● **Task directions**:
Below are entries; output exactly the lines from the one with "You are a GUI" to the one with "sign me up! (957, 278)", both included, and nothing else.

● **Data for review**:
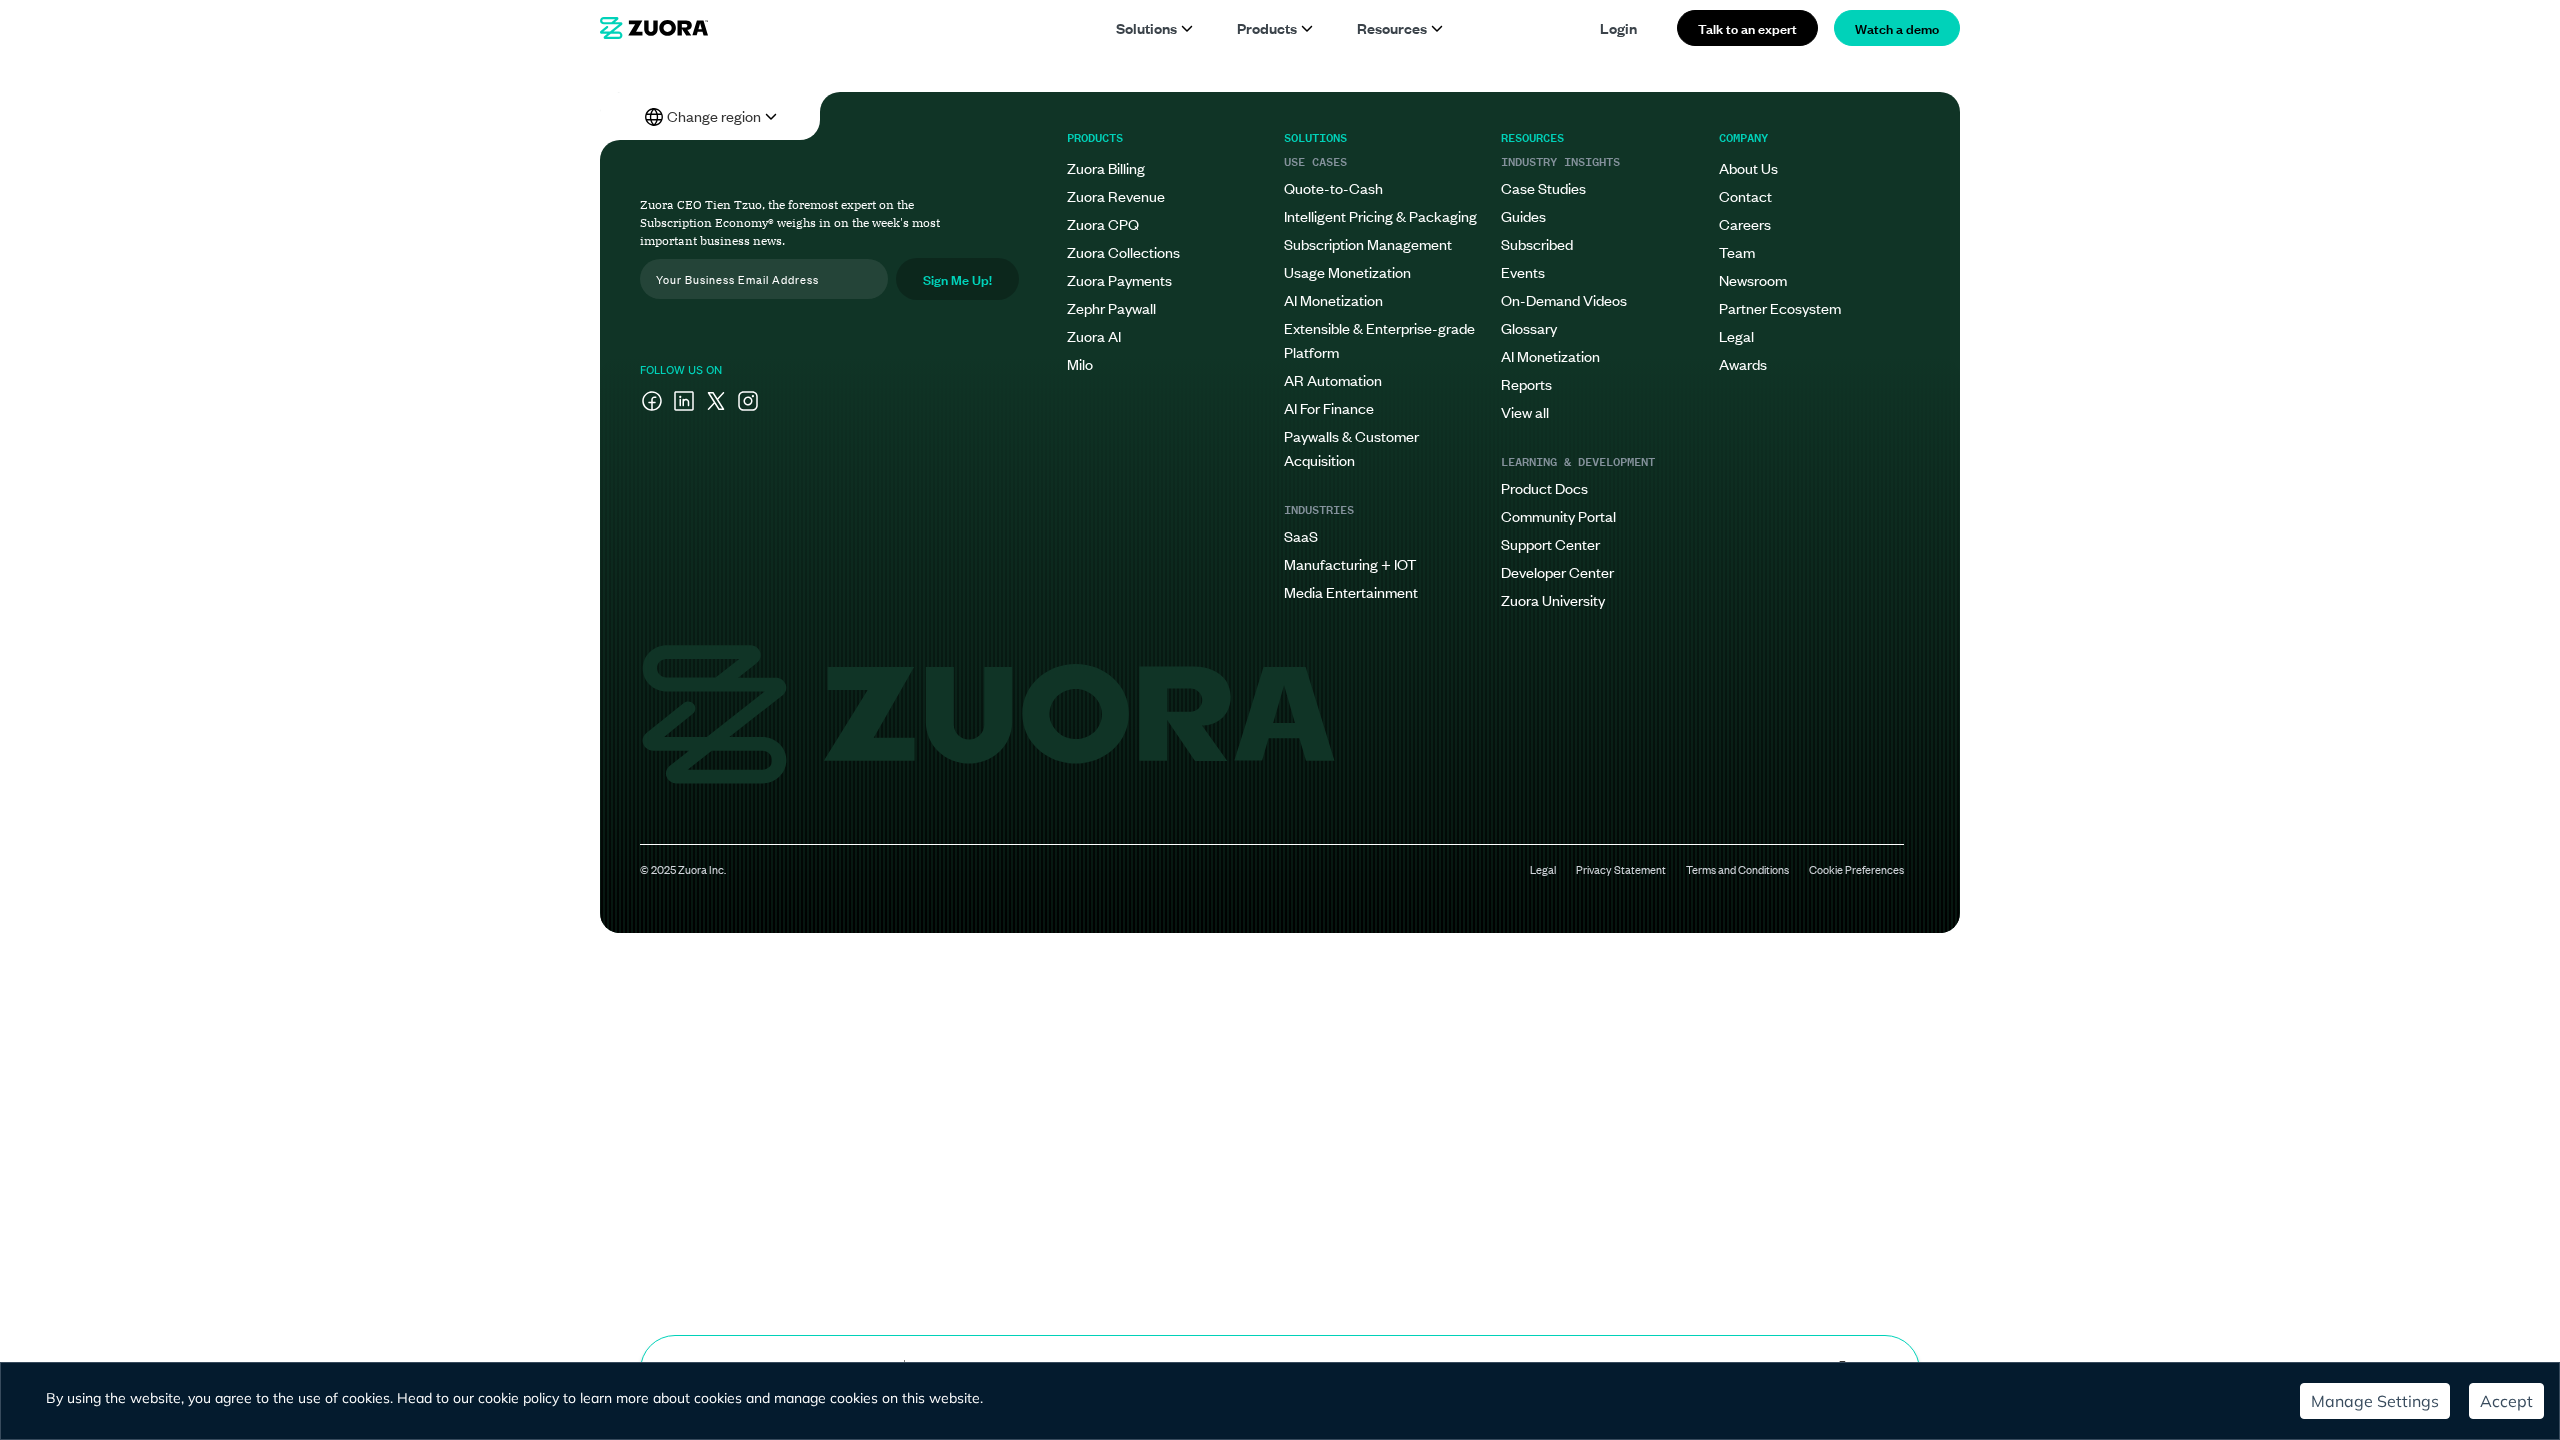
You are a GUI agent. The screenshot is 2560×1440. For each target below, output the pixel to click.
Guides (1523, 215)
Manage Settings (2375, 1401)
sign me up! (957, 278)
==
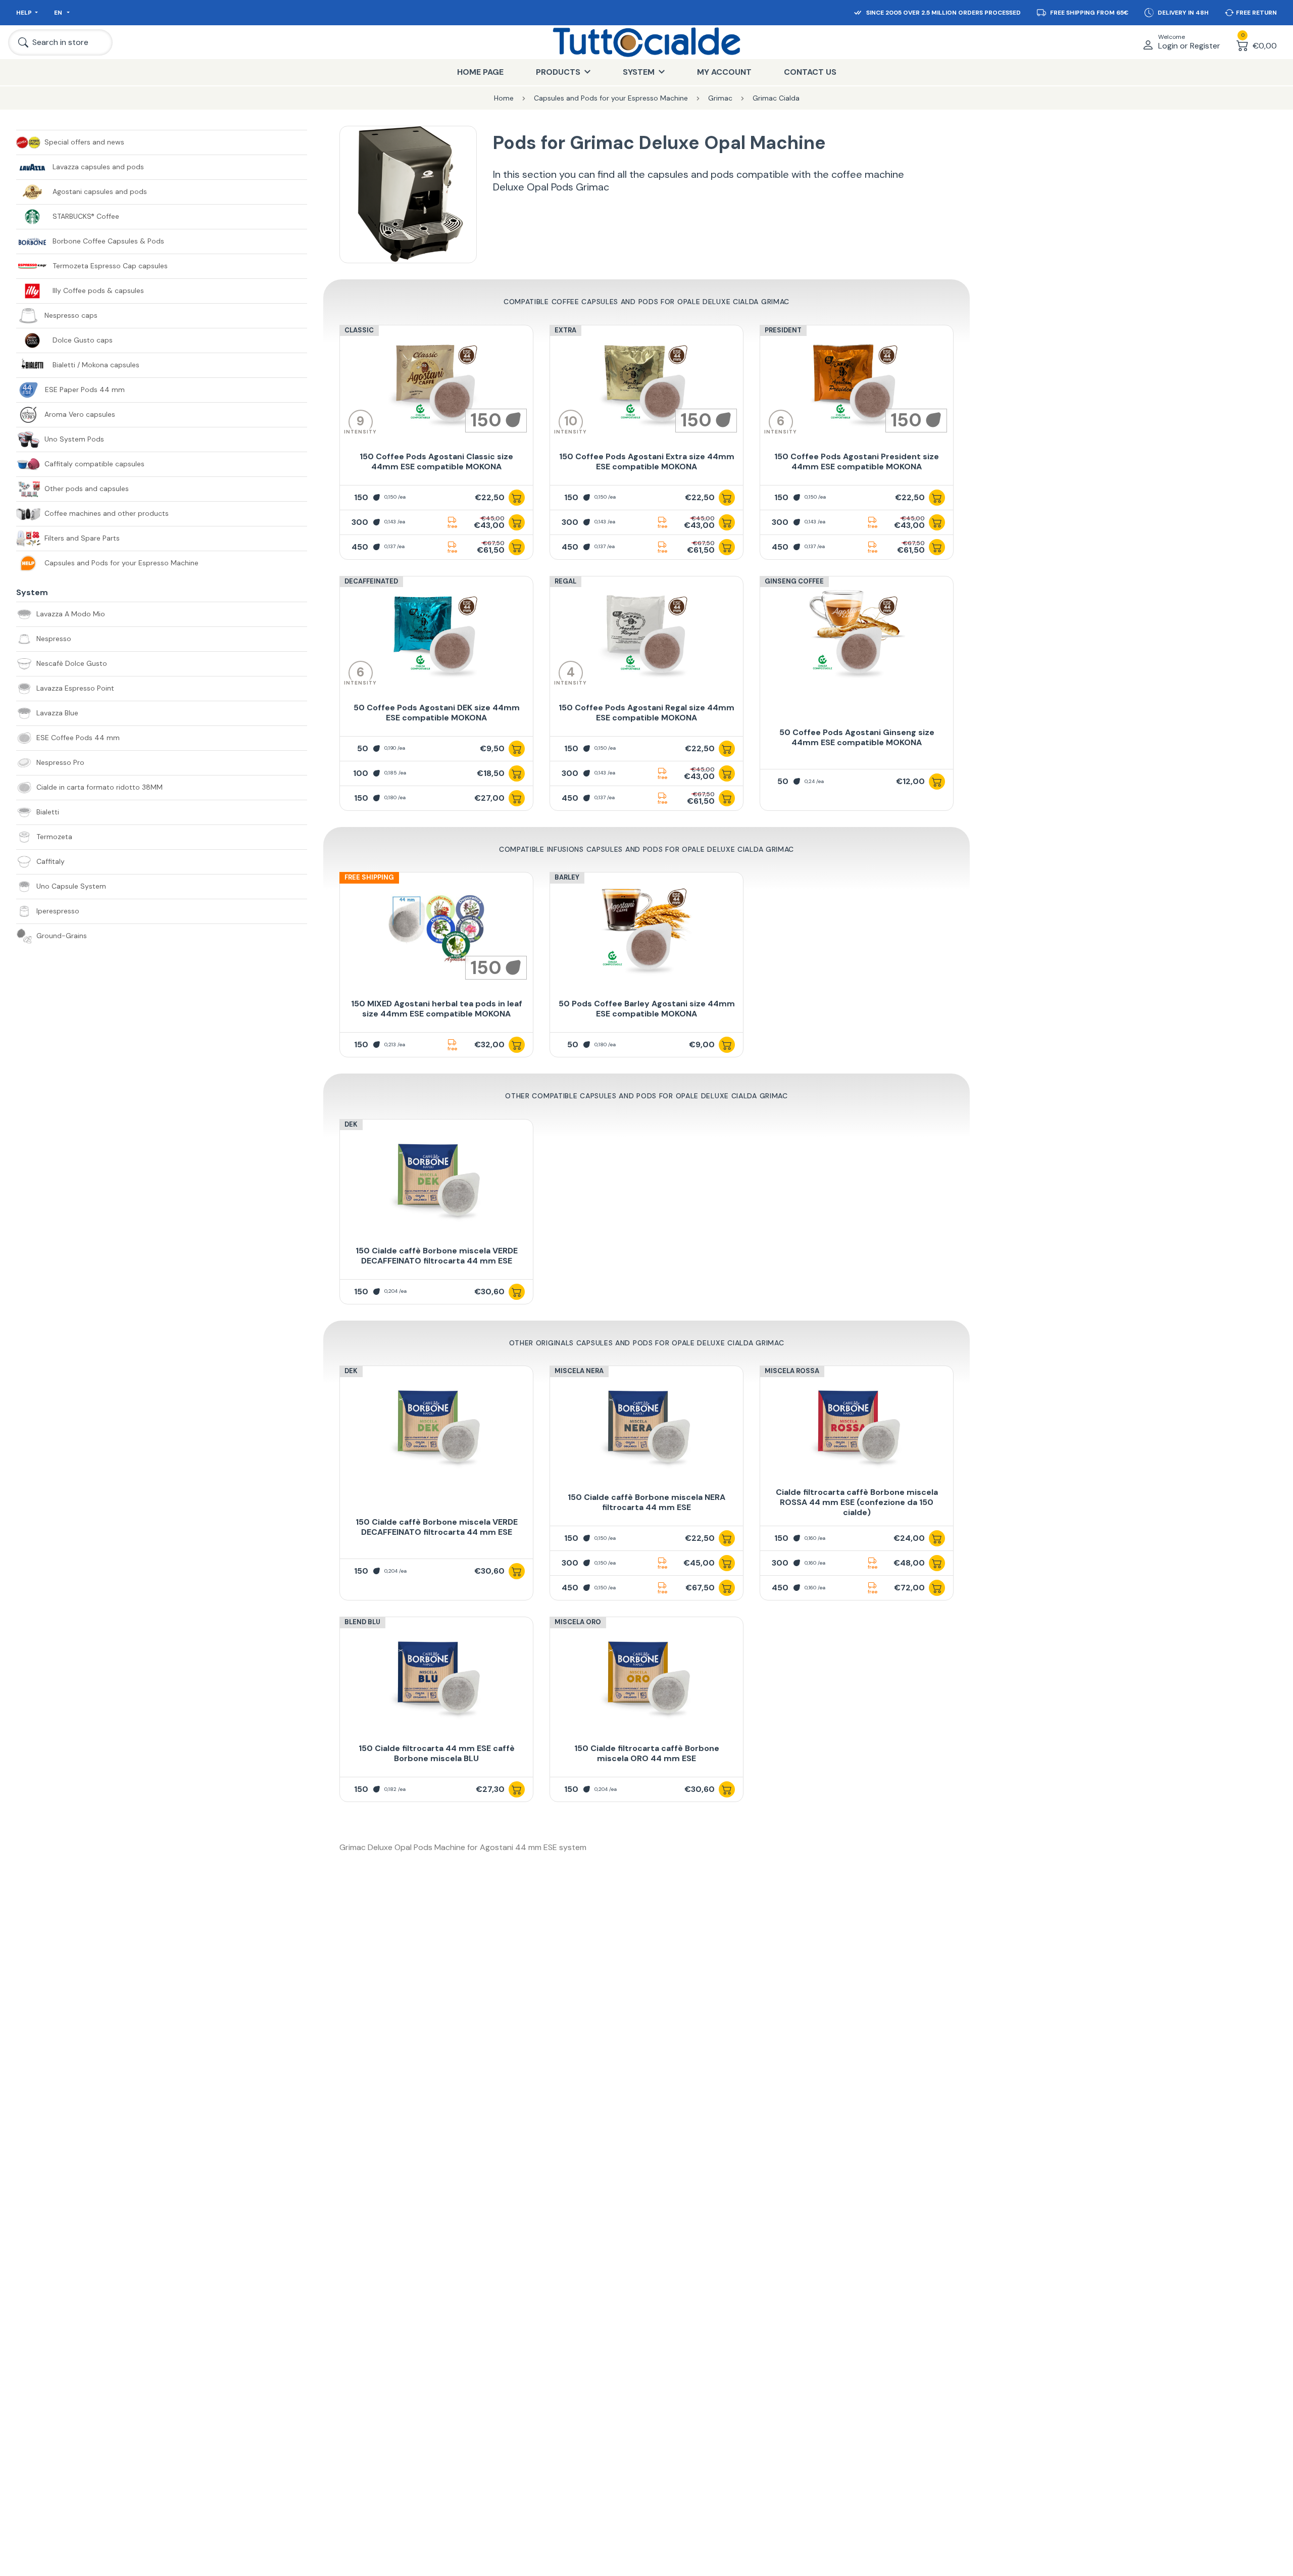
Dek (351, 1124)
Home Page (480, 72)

● **Answer to this task**:
You are a GUI agent. The screenshot is 2560×1440. For each target below, output the pixel to click.
Guides (1523, 215)
Manage Settings (2375, 1401)
sign me up! (957, 278)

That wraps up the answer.